───── INFORMATION SUPPLIED

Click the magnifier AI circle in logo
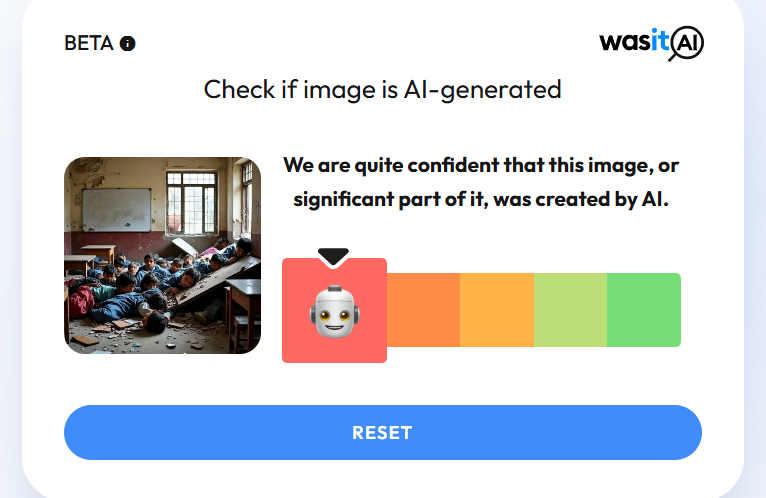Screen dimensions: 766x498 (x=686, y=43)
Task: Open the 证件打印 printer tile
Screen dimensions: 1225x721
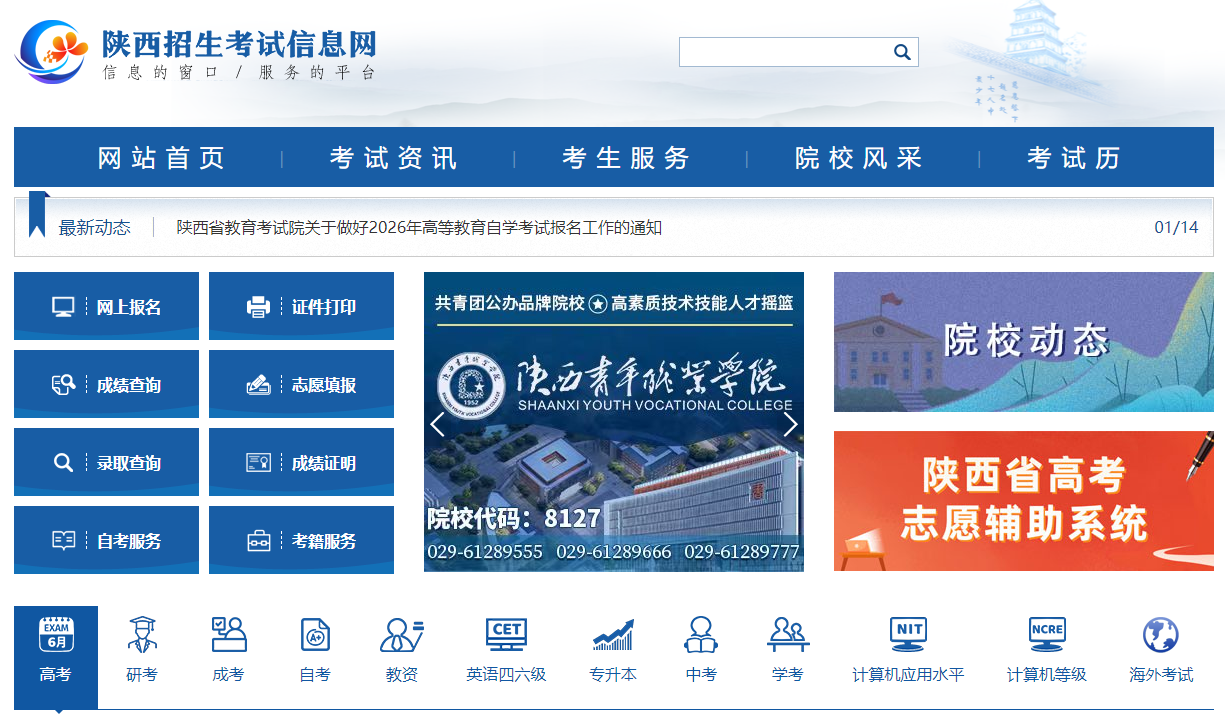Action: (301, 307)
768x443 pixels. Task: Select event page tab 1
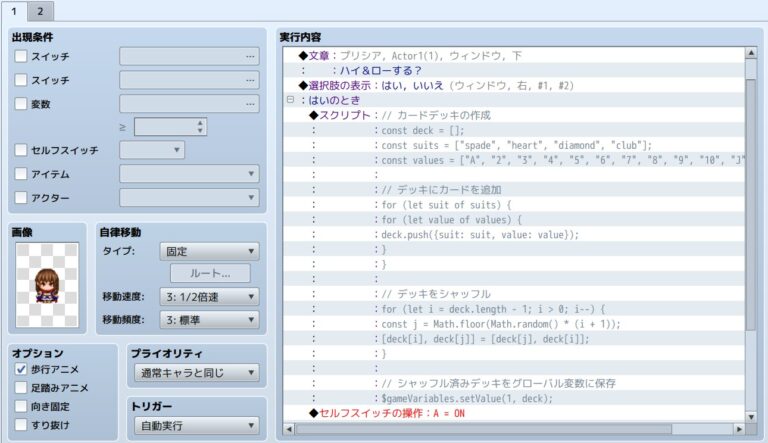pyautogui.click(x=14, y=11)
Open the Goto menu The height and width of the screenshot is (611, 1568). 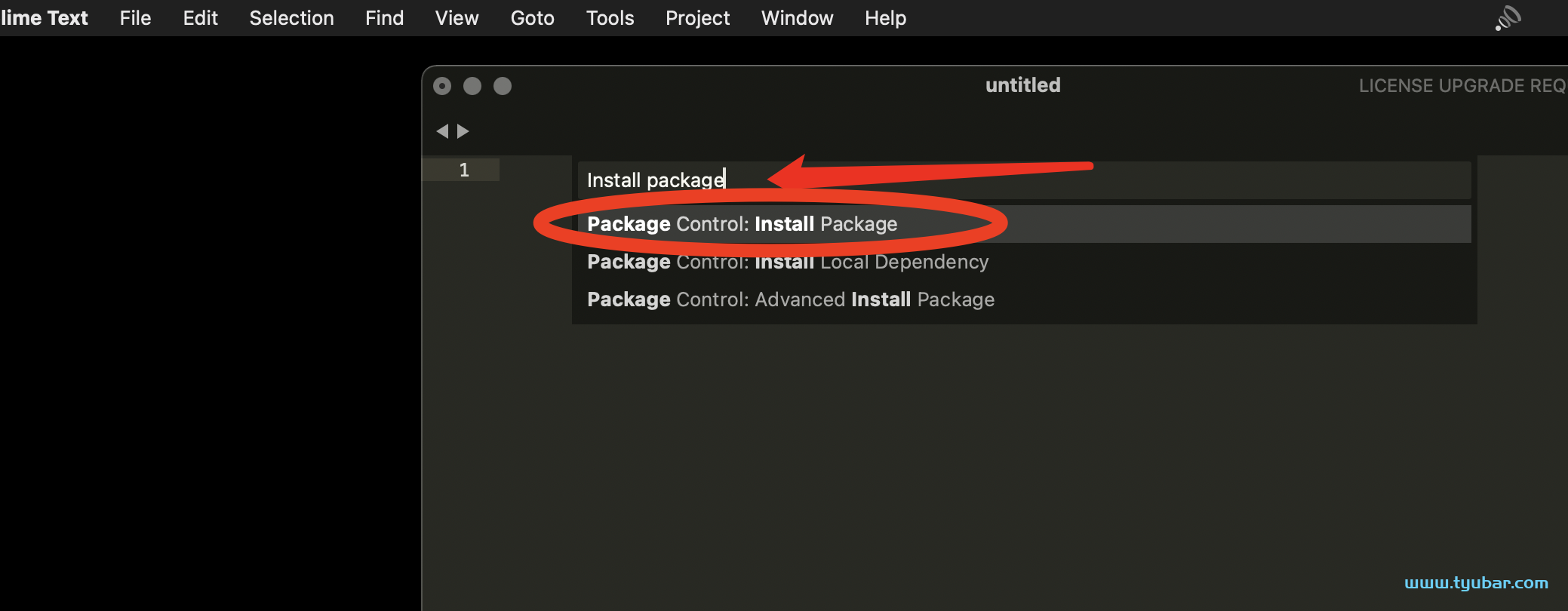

──────────

EXERCISE:
Reproduce every one of the records above word for word, omitting the pictures.

THE OUTPUT:
Click the magnifier AI circle in logo
Screen dimensions: 766x498 (x=686, y=43)
Task: Open the 证件打印 printer tile
Screen dimensions: 1225x721
Action: (301, 307)
768x443 pixels. Task: Select event page tab 1
pyautogui.click(x=14, y=11)
Open the Goto menu The height and width of the screenshot is (611, 1568). 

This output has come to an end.